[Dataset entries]
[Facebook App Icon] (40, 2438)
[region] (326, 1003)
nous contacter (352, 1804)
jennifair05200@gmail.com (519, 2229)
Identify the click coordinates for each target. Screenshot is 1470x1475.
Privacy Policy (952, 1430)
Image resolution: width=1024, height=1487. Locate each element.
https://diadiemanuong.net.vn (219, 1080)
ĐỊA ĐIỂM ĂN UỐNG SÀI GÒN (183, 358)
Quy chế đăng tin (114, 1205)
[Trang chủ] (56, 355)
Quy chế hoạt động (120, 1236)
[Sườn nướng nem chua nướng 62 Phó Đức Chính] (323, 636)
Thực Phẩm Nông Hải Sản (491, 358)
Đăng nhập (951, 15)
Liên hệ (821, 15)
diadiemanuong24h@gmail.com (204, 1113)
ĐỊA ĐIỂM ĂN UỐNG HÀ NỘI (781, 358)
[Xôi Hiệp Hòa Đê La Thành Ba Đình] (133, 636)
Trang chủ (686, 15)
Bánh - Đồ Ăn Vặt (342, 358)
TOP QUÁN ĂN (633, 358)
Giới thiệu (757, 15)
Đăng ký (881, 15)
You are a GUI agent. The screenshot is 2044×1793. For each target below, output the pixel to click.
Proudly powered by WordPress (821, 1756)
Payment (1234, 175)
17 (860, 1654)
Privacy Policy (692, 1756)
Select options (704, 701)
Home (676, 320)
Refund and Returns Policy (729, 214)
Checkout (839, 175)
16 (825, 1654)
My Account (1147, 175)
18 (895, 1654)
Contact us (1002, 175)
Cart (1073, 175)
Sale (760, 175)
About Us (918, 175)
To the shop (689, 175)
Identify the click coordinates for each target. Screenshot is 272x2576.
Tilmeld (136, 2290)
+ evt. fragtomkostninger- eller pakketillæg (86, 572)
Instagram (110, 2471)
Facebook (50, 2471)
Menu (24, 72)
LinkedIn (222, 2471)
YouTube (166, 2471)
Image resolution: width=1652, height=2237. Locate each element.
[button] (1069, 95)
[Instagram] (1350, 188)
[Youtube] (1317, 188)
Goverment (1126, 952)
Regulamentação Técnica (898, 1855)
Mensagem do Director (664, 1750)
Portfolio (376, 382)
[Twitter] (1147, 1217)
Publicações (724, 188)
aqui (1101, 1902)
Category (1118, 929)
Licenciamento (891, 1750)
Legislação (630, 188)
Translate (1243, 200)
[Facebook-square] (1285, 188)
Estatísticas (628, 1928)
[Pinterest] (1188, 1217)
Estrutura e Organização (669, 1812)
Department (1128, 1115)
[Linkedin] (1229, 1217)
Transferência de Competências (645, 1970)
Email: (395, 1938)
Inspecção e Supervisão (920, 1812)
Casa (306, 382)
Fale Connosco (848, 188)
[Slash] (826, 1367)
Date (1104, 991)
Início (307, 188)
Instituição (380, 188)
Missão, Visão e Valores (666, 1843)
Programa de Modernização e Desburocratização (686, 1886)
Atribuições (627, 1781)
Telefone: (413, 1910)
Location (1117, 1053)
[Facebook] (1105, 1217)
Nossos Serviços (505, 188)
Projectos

Task objective:
Your task is to list each line of the records with the word "width".

Result:
Image resolution: width=1024, height=1487. Locate each element.
Image resolution: width=1652, height=2237. Locate each element.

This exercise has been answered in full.